(Records from a data source)
----

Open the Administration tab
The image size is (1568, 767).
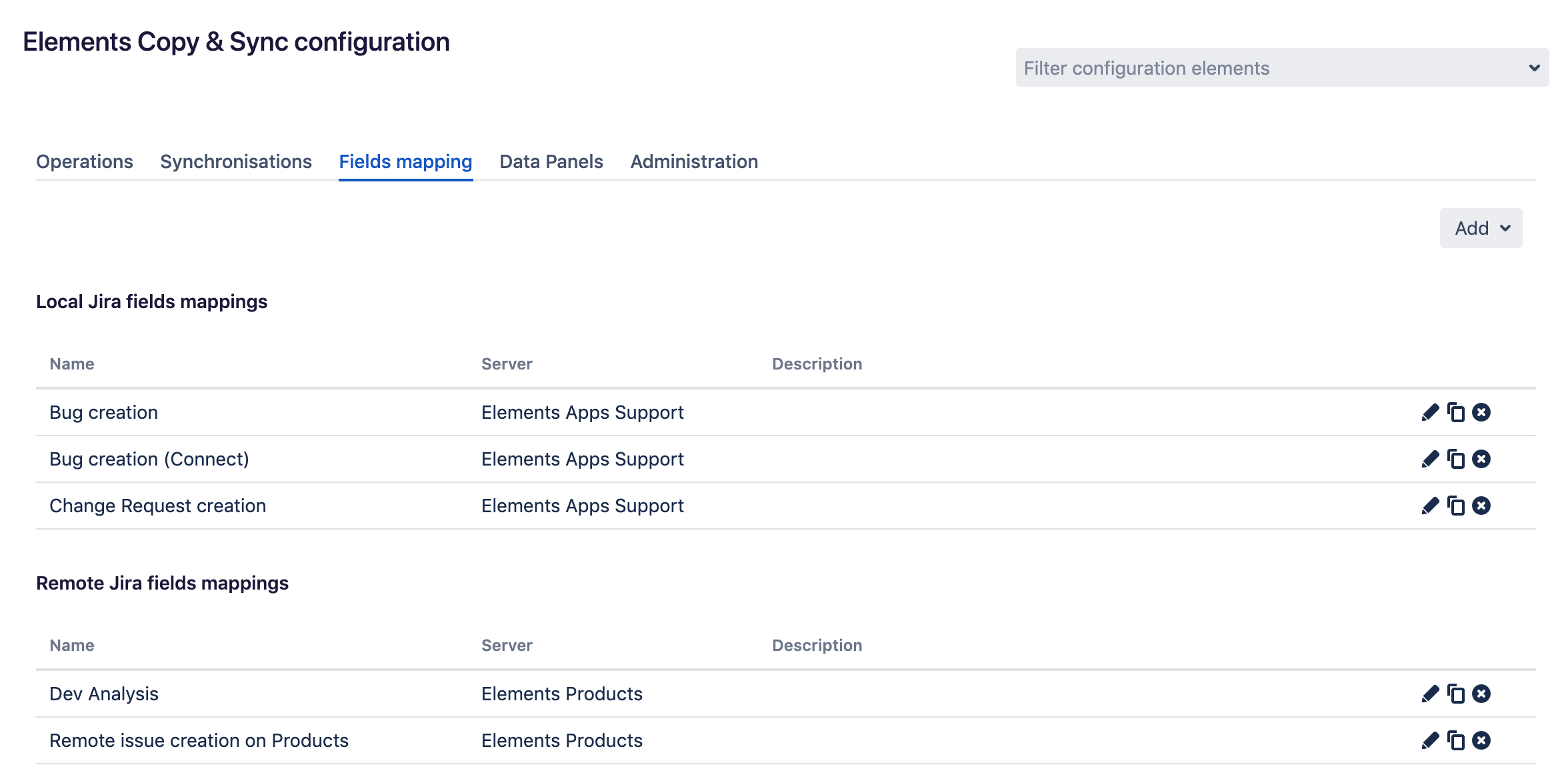(x=693, y=161)
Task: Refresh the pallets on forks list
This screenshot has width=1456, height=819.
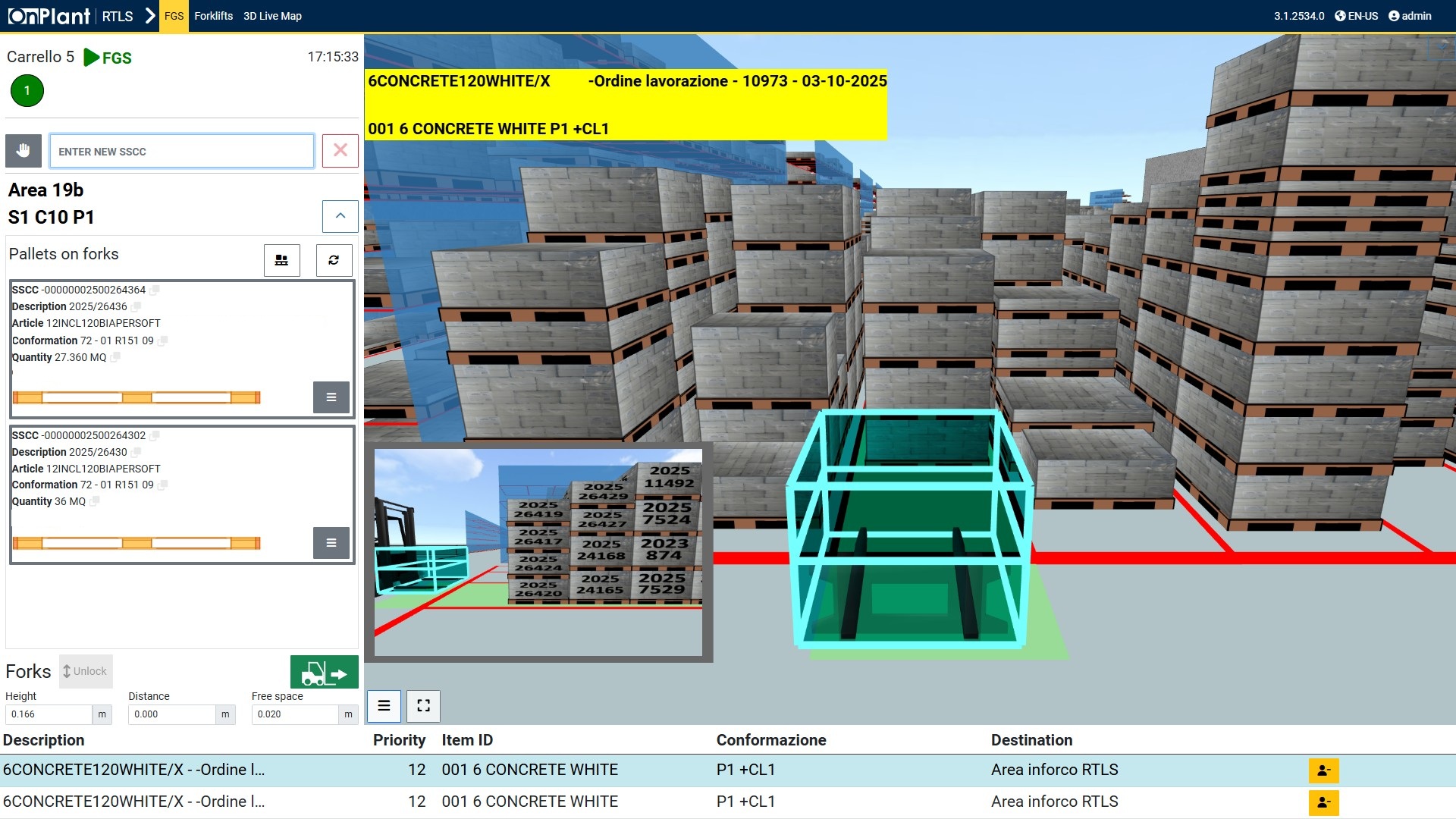Action: coord(334,260)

----

The data must be printed exactly, image-free.

**EXERCISE OUTPUT:**
Open the Administration tab
The image size is (1568, 767).
(x=693, y=161)
Task: Refresh the pallets on forks list
This screenshot has width=1456, height=819.
Action: coord(334,260)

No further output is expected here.